Original Contribution
The American Journal of Gastroenterology (2006) 101, 1084–1091; doi:10.1111/j.1572-0241.2006.00525.x
Functional Heartburn Patients Demonstrate Traits of Functional Bowel Disorder but Lack a Uniform Increase of Chemoreceptor Sensitivity to Acid
Michael Shapiro MD, Colleen Green MS, Jimmy M Bautista MD, Raniero L Peru BA, Isaac B Malagon BA, Matthew Corvo BA, Sara Risner-Adler BA, Joy N Beeler MPH, Irina Tuchinsky MD and Ronnie Fass MD
The Neuro-Enteric Clinical Research Group, Department of Medicine, Section of Gastroenterology, Southern Arizona VA Health Care System and University of Arizona Health Sciences Center, Tucson, Arizona
Correspondence: Ronnie Fass, MD, The Neuro-Enteric Clinical Research Group, Southern Arizona VA Health Care System, GI Section (1-111G-1), 3601 S. 6th Avenue, Tucson, AZ 85723-0001.
Received 23 August 2005; Accepted 7 December 2005.
Abstract
BACKGROUND:
Functional heartburn (FH) patients have a profound impact on the response to anti-reflux therapy of the nonerosive reflux disease (NERD) group as compared to the response of the erosive esophagitis group. Thus far, there is paucity of information about their physiological and clinical characteristics that may separate them from the other NERD patients.
AIM:
To compare physiological and clinical characteristics of patients with FH to their counterparts within the NERD group (NERD-positive [NERD+]).
METHODS:
Subjects with typical heartburn symptoms, at least twice a week, were evaluated by an upper endoscopy.
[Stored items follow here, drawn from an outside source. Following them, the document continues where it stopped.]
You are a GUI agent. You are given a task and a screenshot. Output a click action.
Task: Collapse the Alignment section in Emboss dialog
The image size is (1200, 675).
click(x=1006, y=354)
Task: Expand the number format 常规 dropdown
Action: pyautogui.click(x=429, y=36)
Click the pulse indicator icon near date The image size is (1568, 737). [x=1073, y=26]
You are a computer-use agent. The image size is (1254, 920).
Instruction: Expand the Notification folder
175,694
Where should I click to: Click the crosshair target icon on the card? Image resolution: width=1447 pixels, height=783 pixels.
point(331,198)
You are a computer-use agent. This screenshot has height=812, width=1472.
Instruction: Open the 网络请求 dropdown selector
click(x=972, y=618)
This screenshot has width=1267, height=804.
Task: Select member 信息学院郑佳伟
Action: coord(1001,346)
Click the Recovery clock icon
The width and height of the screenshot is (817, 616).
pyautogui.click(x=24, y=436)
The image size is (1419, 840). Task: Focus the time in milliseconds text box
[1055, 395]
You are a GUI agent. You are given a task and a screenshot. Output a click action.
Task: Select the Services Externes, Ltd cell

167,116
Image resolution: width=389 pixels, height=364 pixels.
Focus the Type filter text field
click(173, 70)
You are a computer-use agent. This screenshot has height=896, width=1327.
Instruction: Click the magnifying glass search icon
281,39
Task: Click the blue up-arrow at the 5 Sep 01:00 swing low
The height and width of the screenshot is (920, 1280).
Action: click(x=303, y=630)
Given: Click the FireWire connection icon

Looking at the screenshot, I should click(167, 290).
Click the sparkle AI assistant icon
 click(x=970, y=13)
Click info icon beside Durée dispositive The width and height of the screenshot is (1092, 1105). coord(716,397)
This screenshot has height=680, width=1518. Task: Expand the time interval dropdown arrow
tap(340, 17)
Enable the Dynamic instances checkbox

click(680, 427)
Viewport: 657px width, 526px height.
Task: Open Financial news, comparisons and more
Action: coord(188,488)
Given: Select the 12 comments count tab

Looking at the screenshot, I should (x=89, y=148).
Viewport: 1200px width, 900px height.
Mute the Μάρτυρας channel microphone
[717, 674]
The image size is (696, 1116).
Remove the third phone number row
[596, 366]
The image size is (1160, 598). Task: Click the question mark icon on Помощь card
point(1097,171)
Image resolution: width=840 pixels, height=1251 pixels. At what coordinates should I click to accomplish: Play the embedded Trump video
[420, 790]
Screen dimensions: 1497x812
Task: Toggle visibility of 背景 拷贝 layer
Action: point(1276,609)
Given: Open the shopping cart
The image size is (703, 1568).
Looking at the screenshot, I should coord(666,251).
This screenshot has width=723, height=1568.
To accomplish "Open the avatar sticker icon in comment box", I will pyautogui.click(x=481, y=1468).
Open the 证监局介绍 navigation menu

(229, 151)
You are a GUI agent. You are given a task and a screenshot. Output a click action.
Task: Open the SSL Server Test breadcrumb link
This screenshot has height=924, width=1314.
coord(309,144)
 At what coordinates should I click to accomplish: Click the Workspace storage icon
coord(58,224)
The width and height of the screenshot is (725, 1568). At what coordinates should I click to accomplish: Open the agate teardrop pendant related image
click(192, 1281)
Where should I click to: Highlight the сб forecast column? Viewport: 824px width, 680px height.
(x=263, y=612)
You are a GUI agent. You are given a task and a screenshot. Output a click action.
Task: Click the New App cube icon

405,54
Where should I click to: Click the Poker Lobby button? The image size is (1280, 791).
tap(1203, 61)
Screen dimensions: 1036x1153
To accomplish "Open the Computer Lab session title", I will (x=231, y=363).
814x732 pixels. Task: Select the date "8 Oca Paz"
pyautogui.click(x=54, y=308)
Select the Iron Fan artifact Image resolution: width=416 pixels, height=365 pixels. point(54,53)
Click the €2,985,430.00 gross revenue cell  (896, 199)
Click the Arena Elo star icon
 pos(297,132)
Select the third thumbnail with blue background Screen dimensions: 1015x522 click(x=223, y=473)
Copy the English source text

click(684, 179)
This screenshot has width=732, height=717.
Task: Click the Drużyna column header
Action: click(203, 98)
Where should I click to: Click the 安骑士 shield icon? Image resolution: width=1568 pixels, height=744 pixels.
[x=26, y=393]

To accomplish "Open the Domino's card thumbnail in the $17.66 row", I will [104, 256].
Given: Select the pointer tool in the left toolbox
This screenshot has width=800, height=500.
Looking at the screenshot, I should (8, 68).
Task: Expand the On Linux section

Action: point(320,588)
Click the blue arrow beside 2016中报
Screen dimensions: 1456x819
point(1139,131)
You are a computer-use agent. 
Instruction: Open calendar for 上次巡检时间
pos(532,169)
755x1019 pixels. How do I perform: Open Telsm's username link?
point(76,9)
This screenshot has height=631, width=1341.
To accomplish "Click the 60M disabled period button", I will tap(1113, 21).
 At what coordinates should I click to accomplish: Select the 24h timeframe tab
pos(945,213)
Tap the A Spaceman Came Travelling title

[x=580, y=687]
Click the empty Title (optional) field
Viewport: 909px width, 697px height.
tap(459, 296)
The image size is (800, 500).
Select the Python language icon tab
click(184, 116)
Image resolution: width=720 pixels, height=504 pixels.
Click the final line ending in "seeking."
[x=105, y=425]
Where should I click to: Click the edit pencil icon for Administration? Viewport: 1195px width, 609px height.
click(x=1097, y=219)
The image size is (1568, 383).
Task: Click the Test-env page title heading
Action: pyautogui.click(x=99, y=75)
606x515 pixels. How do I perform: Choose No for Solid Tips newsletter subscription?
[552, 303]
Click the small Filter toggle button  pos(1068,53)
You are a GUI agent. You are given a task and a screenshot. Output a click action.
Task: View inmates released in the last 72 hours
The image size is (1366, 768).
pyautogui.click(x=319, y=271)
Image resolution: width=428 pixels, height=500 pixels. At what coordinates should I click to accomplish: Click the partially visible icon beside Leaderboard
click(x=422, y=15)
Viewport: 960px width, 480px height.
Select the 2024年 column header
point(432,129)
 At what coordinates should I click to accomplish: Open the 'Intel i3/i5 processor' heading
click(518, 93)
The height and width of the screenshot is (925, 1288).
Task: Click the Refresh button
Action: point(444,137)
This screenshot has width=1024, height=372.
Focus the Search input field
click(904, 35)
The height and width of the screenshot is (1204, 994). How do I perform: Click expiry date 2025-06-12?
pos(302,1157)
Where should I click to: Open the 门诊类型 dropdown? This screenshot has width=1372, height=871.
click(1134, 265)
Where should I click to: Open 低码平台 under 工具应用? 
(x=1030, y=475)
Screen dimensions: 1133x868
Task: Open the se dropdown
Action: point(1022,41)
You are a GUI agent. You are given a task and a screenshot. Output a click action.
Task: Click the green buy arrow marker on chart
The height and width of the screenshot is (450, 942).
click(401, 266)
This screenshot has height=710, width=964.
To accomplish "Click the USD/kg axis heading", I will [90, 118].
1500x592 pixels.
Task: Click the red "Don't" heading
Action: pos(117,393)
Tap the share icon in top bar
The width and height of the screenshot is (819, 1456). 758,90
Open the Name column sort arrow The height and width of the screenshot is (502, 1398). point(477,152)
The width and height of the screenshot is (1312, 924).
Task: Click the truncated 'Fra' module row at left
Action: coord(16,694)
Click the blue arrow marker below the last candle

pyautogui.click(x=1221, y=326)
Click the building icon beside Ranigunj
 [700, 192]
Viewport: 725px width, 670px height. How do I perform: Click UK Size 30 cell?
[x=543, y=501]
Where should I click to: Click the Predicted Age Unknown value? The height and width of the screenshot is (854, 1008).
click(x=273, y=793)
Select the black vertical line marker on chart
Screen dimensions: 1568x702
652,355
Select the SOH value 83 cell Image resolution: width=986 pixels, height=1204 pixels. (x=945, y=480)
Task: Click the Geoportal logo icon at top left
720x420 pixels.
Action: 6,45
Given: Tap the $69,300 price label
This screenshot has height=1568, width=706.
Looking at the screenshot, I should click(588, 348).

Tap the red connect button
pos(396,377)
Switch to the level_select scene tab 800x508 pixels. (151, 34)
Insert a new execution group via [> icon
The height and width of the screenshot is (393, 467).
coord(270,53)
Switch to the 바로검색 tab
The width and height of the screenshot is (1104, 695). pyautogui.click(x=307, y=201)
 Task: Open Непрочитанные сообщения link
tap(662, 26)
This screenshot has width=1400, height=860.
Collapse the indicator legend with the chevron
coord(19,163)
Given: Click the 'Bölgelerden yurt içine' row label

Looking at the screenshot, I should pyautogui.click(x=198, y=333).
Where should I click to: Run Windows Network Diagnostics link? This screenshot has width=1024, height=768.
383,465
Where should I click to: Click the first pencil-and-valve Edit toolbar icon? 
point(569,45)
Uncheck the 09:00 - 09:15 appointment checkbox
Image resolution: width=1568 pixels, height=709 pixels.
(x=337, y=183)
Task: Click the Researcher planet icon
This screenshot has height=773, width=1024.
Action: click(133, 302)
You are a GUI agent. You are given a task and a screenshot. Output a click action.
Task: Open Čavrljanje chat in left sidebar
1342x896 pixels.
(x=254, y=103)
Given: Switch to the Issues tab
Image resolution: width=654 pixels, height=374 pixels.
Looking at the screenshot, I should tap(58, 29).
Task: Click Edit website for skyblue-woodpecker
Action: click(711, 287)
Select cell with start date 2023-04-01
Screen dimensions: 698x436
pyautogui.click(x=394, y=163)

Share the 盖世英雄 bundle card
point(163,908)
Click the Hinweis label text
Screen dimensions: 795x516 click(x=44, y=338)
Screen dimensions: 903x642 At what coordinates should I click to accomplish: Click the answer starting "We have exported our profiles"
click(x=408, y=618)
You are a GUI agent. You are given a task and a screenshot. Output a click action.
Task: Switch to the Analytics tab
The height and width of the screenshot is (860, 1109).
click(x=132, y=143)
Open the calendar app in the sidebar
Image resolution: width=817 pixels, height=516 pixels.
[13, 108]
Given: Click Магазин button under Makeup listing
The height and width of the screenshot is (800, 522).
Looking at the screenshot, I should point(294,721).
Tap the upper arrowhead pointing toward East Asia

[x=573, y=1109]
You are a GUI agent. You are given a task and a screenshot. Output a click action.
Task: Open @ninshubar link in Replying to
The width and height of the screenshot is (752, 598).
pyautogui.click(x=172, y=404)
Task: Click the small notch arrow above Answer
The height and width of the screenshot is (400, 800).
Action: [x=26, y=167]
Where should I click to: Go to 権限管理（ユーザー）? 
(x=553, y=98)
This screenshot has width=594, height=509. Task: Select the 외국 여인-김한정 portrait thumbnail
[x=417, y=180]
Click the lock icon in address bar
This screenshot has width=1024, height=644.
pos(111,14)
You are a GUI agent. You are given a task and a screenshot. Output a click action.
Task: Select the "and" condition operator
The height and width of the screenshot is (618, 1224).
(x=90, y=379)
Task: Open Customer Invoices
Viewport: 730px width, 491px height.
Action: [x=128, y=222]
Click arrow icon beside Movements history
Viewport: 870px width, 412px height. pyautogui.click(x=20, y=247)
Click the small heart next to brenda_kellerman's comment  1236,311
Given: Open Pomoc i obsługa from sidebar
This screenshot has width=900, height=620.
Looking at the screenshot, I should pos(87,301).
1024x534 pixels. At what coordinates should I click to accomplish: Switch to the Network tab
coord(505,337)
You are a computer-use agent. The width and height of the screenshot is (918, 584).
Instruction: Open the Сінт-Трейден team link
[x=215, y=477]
Only those with normal esophageal mucosa were recruited into the study and underwent pH testing to assess esophageal acid exposure. The patients were divided into those with normal pH test (FH) and those with abnormal pH test (NERD+). The groups were compared for demographics, gastroesophageal reflux disease symptom characteristics, psychological profile, and reported quality of life. Additionally, the two patient groups were compared for stimulus response functions to acid, autonomic function response, and rate of Helicobacter pylori infection.
RESULTS:
Fifty-two patients included 30 with FH and the rest with NERD+. There was no statistical difference in demographics, frequency of hiatal hernia and H. pylori infection between the two groups. Patients with FH had a significantly longer history of heartburn and reported more episodes of chest pain than NERD+ patients (M—7.5 yr and M—once a week vsM—3.5 yr and M—once a month, respectively, p < 0.05). Patients with FH scored significantly higher in the somatization domain than patients with NERD+ (M—60 vs 52.5, p < 0.05), but had similar reported quality of life. Patients with NERD+ demonstrated a significantly shorter time to symptom perception and higher intensity rating (p < 0.05). Only patients with FH demonstrated a statistically significant increase in heart rate and skin conductance after acid perfusion, as compared to those with NERD+ (p < 0.05).
CONCLUSION:
Patients with FH demonstrate increased reports of chest pain and somatization, an alteration in autonomic function but lack a uniform increase in chemoreceptor sensitivity to acid as compared to those with NERD+. This suggests that while FH patients harbor clinical traits of a functional bowel disorder, hypersensitivity to acid is not a general phenomenon.